Türk Ceza Kanunu (TCK) Madde 216 Nedir?
Türk Ceza Kanunu Madde 216: Halkı Kin ve Düşmanlığa Tahrik veya Aşağılama...
Madde Metni
Türk Ceza Kanunu’nun 216. maddesi şu şekilde düzenlenmiştir:
Halkı kin ve düşmanlığa tahrik: Halkın sosyal sınıf, ırk, din, mezhep veya bölge farkı gözeterek bir kısmını diğer bir kısmına karşı kin ve düşmanlığa alenen tahrik eden kişi, bu nedenle kamu güvenliği açısından açık ve yakın bir tehlike oluşursa, bir yıldan üç yıla kadar hapis cezası ile cezalandırılır.
Halkı aşağılama: Halkın bir kesimini, sosyal sınıf, ırk, din, mezhep, cinsiyet veya bölge farklılığına dayanarak alenen aşağılayan kişi, altı aydan bir yıla kadar hapis cezası ile cezalandırılır.
Dini değerleri aşağılama: Halkın bir kesiminin benimsediği dini değerleri alenen aşağılayan kişi, bu fiili kamu barışını bozmaya elverişli şekilde işlerse, altı aydan bir yıla kadar hapis cezası ile cezalandırılır.
Maddenin Amacı
TCK 216, toplumda ayrımcılığı, nefreti ve çatışmayı önlemek amacıyla düzenlenmiştir.
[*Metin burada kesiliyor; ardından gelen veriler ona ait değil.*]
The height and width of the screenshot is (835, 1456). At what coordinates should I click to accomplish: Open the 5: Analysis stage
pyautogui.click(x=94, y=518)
Özellikle farklı gruplar arasında düşmanlık yaratabilecek söylem ve eylemleri engellemeyi hedefler. Madde, ifade özgürlüğü ile kamu barışını koruma arasında bir denge kurmayı amaçlar.
Uygulama Örnekleri
Birinci fıkra: Bir kişinin sosyal medya üzerinden bir etnik grubu hedef alarak nefret söylemi içeren paylaşımlar yapması ve bu paylaşımların toplumda ciddi bir çatışma riski doğurması.
İkinci fıkra: Belirli bir dini grubu veya cinsiyeti aşağılayıcı ifadelerin alenen kullanılması.
Üçüncü fıkra: Dini değerlere yönelik hakaret içeren bir konuşma veya yazının, kamu barışını tehdit edecek şekilde yapılması.
Tartışmalar ve Eleştiriler
TCK 216, ifade özgürlüğü ile kamu düzeni arasında denge kurmaya çalışsa da, uygulamada tartışmalara yol açmaktadır. Bazı çevreler, maddenin muğlak ifadeler içerdiğini ve ifade özgürlüğünü kısıtlayabileceğini savunurken, diğerleri ise toplumsal barışın korunması için bu tür düzenlemelerin gerekli olduğunu belirtmektedir.
2025 itibarıyla, TCK 216’nın uygulanmasına ilişkin Yargıtay kararları, maddenin yorumlanmasında daha net kriterler getirilmesi gerektiğini vurgulamaktadır. Özellikle sosyal medya platformlarındaki paylaşımların bu madde kapsamında değerlendirilmesi, hukukçular arasında sıkça tartışılmaktadır.